Locate each line of the material that contains "will", then return it.

EXTRACTED ENTRIES section start

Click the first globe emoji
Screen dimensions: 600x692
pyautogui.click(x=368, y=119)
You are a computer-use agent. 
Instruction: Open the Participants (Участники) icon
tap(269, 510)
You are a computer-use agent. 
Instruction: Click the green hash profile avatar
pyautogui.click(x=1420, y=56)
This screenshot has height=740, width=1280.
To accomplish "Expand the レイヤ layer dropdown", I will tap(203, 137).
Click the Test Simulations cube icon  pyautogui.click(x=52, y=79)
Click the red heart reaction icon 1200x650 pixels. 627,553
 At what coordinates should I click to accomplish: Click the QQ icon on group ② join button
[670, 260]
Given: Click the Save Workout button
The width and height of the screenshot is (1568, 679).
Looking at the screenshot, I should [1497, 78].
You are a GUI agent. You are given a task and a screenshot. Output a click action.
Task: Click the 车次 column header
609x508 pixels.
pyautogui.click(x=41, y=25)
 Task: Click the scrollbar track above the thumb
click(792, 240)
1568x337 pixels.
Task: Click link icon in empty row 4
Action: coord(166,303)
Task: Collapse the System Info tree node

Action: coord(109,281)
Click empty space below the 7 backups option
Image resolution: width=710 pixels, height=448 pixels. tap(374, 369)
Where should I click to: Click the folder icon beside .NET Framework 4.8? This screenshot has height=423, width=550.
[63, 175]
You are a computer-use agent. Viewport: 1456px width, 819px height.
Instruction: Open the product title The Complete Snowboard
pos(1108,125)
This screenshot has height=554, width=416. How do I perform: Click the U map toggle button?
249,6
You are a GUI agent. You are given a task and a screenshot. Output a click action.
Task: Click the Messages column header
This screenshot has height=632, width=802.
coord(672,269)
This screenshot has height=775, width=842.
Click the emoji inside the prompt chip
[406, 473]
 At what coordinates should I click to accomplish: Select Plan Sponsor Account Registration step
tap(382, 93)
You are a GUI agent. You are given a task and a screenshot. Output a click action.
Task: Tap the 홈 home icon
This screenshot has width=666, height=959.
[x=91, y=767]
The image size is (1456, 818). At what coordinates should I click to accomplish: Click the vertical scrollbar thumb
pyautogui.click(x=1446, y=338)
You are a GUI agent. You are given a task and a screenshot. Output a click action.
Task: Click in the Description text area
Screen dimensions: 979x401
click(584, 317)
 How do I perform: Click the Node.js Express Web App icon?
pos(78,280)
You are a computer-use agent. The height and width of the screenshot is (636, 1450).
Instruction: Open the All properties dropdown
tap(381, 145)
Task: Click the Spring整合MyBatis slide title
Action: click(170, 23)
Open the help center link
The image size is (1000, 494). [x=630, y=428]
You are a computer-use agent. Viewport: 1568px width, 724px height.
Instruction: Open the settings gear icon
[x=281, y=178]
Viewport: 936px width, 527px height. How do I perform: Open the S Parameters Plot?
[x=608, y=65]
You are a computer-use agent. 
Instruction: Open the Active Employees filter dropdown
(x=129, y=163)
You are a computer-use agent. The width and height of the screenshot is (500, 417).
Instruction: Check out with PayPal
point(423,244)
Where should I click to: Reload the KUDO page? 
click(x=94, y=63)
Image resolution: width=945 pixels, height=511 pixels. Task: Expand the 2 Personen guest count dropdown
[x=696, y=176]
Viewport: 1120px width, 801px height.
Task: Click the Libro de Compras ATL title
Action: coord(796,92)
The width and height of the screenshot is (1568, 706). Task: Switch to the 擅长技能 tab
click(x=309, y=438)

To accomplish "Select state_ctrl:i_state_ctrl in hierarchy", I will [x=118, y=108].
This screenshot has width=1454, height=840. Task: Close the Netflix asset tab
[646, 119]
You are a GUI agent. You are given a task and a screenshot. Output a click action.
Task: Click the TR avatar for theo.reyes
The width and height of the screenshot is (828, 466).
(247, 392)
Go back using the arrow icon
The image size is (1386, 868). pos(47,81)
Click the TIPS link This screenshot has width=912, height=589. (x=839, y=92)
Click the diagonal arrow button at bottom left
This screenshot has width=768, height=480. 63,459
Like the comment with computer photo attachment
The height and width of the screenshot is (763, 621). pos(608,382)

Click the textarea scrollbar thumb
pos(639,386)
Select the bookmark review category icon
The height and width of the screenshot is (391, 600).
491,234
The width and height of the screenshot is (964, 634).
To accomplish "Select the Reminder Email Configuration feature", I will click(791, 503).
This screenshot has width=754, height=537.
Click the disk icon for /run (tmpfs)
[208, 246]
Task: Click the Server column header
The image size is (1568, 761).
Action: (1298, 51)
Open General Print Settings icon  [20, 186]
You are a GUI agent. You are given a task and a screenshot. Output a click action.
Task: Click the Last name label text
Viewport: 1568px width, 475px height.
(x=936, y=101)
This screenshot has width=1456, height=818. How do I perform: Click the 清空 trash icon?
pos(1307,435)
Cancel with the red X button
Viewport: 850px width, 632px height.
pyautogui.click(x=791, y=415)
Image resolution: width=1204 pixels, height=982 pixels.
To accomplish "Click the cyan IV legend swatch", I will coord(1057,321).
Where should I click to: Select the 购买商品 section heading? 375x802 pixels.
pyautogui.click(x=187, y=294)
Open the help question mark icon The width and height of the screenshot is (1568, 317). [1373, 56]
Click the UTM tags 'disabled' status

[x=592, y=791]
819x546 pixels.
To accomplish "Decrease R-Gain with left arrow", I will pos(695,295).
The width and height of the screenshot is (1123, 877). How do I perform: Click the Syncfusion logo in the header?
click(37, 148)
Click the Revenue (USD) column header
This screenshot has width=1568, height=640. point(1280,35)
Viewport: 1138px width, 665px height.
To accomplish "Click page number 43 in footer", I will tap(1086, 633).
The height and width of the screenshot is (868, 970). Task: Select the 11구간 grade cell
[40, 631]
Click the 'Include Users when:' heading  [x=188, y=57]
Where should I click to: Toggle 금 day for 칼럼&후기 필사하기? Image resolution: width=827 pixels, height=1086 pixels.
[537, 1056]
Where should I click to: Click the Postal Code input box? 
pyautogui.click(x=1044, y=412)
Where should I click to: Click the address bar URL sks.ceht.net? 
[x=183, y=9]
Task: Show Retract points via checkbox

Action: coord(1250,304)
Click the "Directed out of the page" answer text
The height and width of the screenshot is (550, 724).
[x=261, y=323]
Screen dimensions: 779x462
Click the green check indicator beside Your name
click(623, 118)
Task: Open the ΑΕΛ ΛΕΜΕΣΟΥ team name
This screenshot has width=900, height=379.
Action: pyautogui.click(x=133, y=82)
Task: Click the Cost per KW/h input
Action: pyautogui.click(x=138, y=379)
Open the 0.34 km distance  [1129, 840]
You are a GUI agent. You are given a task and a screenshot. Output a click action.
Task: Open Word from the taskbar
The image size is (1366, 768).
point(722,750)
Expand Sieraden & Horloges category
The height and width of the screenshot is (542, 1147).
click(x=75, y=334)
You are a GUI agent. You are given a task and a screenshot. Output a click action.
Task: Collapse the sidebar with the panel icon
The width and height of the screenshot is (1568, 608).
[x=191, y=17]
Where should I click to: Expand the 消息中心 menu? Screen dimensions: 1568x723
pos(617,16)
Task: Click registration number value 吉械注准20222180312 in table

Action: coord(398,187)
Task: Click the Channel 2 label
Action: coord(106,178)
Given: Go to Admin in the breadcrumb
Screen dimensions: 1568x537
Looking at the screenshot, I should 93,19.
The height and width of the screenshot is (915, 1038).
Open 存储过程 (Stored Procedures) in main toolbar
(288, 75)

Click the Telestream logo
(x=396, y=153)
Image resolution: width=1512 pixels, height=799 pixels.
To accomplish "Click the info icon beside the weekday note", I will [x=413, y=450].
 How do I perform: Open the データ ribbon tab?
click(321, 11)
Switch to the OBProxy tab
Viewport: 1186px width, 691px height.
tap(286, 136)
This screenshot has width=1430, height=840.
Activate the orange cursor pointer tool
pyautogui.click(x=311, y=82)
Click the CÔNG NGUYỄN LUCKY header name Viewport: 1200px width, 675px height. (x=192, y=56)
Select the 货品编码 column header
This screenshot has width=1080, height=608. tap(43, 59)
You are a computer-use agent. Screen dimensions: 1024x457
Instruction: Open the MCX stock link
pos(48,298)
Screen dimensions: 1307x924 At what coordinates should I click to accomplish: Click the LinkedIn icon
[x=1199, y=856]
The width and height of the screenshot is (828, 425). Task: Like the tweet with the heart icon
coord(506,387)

EXTRACTED ENTRIES section end

EXERCISE ANSWER ->
To accomplish "Expand the レイヤ layer dropdown", I will tap(203, 137).
To accomplish "Select state_ctrl:i_state_ctrl in hierarchy", I will [x=118, y=108].
To accomplish "Select the Reminder Email Configuration feature", I will click(791, 503).
To accomplish "Click the cyan IV legend swatch", I will coord(1057,321).
To accomplish "Decrease R-Gain with left arrow", I will pos(695,295).
To accomplish "Click page number 43 in footer", I will tap(1086, 633).
To accomplish "Click the info icon beside the weekday note", I will [x=413, y=450].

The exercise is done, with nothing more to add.